_What to do_
Output the data below exactly, images excluded.

_Dataset excerpts_
# # # # # # #
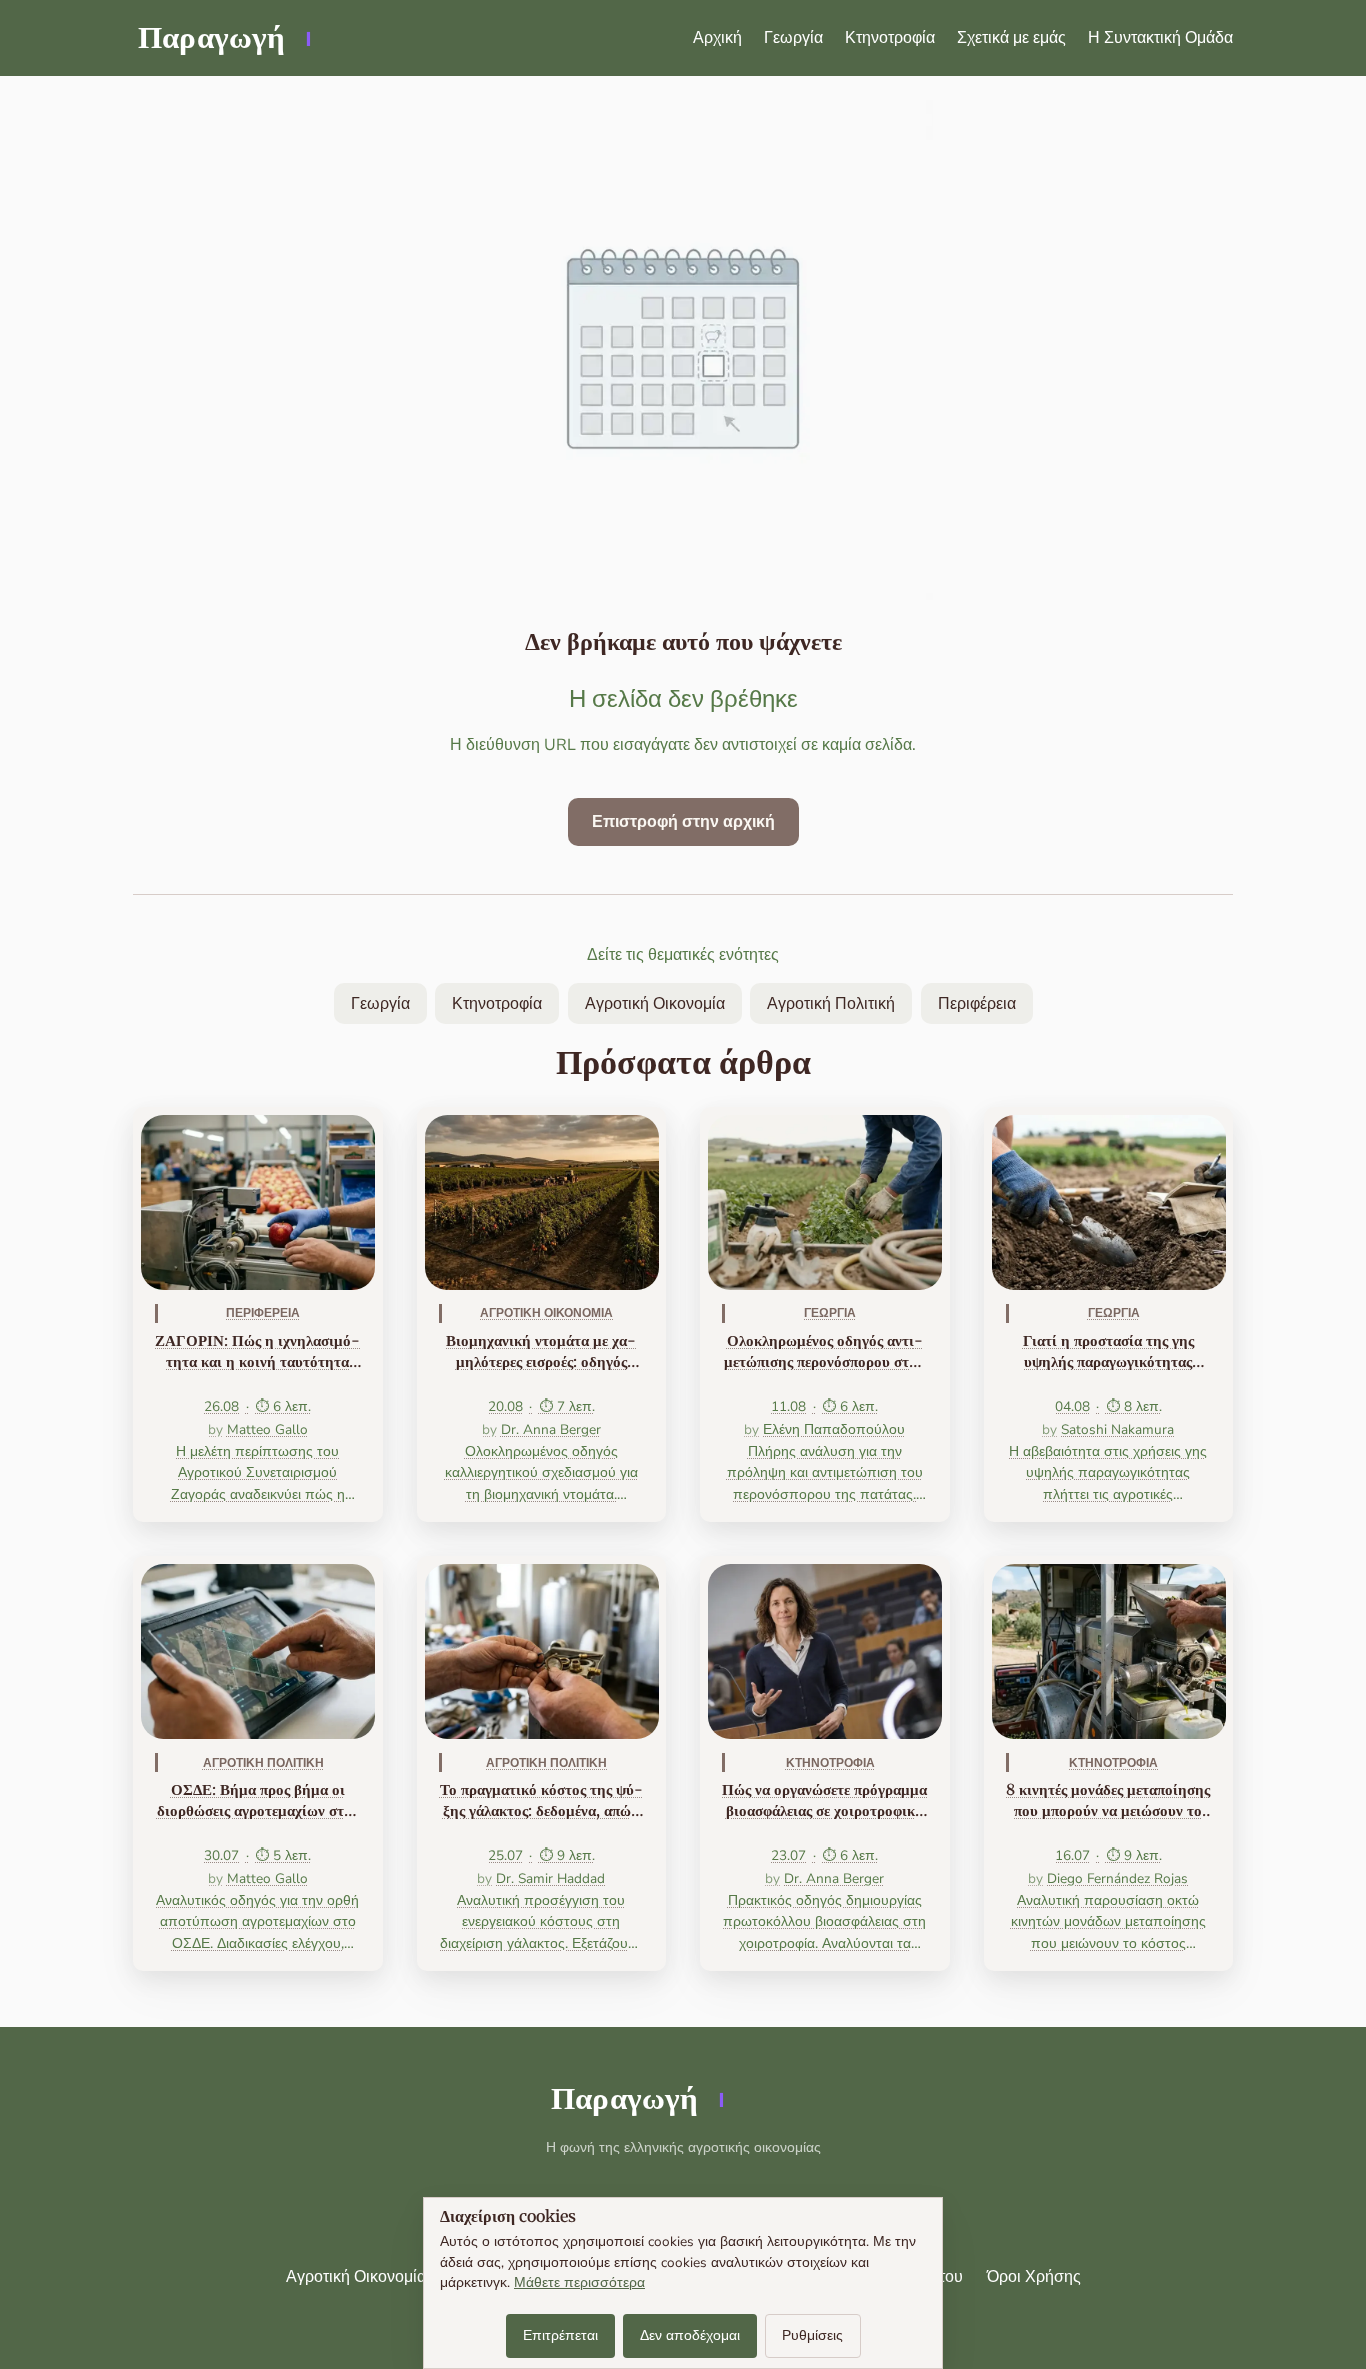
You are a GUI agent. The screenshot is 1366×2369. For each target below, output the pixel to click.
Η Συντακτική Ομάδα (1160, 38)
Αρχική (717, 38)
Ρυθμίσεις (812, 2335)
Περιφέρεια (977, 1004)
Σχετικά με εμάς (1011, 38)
# # # # # # #
_Answer space_
You are a GUI agent. The screenshot is 1366×2369. For each target below, output the pixel to click.
Η Συντακτική Ομάδα (1160, 38)
Αρχική (717, 38)
Ρυθμίσεις (812, 2335)
Περιφέρεια (977, 1004)
Σχετικά με εμάς (1011, 38)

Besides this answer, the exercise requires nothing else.